Принявшая сторону Купавы паства вытурила епископа за городские ворота и долгое время препятствовала ему в попытках вернуться. Между тем народ, не без оснований ссылаясь на длительное отсутствие в городе духовного пастыря, требовал выборов нового епископа. Тем бы и кончилось к непоправимому ущербу для Кура Тутмана, если бы горожане сумели сговориться относительно нового избранника; пока же народ, полагая свое дело обеспеченным, препирался в бесплодных разногласиях, отвергнутый паствой Кур явил чудо в доказательство своей попранной правоты и общественное мнение раскололось. В то время как значительная часть горожан во главе с городским судьей Жекулой и владетелем Вьялицей утвердилась в мысли, что епископ Кур мученик веры, другая, не менее значительная и влиятельная часть, возглавляемая мастеровыми и купцами, по-прежнему настаивала на том, что Кур – исчадие ада. Весь город распался на два враждующих конца: курники и законники.

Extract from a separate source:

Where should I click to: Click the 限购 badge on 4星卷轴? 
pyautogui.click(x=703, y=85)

Курники требовали неделимости наследственных поместий с обязательной передачей недвижимого имущества в руки старшего сына, а при отсутствии сыновей дочери; поговаривали о том, чтобы безусловно запретить переход крестьян от одного владельца к другому и считали необходимым отменить ввозные пошлины на железо, шелк и пряности, при этом ввозные пошлины на зерно следовало повысить. Законники, в свою очередь, выдвинули собственные требования: полная отмена казенной монополии на соль, неприкосновенность беглых в городах, повышение ввозных пошлин на железо и все виды тканей, отмена ввозных пошлин на зерно и запрет торговли с возов.

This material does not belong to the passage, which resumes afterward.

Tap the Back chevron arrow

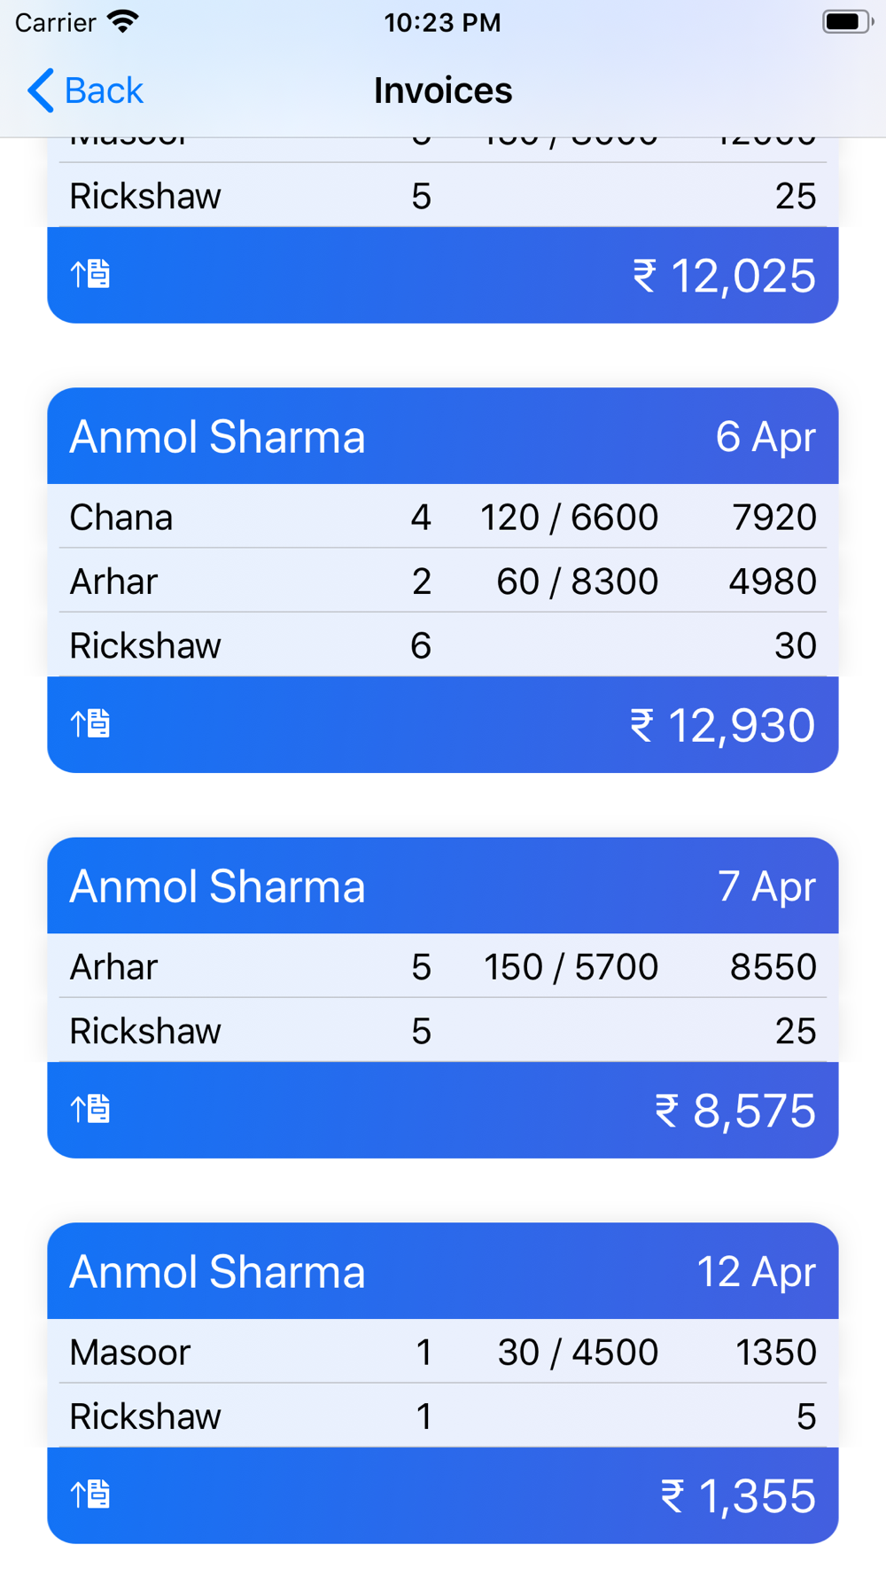coord(41,90)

И те и другие, сторонники обоих концов, не уставали между тем таскать взад-вперед епископа Кура Тутмана. Законники раз за разом выбрасывали это исчадие ада за городские ворота в ров, а курники извлекали мученика веры обратно и с пением церковных гимнов вносили на руках в город. Не обходилось без прямых столкновений между концами, переходящих порой в общегородские побоища, молва о которых докатывалась и до «Трех рюмок». Жизнь Кура Тутмана действительно приобретала мученические черты: в частых столкновениях с противоборствующей стороной курники неизменно роняли епископа наземь, а законники, преследуя бегущего противника, в неистовом порыве окончательно его затаптывали.
Однако коренной вопрос о принадлежности Купавиного младенца не был решен удовлетворительно и по сию пору. Несложное чудо Кура Тутмана, которым совершенно безосновательно гордились курники, состояло в том, что предполагаемый отец, отец в буквальном, а не в божественном смысле, при свидетелях набрал в подол рясы горящих углей из своего девственного очага, принял угли на живот и с огнедышащей тяжестью прошел три версты до могилы святого Лухно, предстательством которого не прожег рясы и уберег от изъязвления живот. Законники, не оспаривая самое свидетельство святого, признавали его недостаточным, а в некотором роде и двусмысленным.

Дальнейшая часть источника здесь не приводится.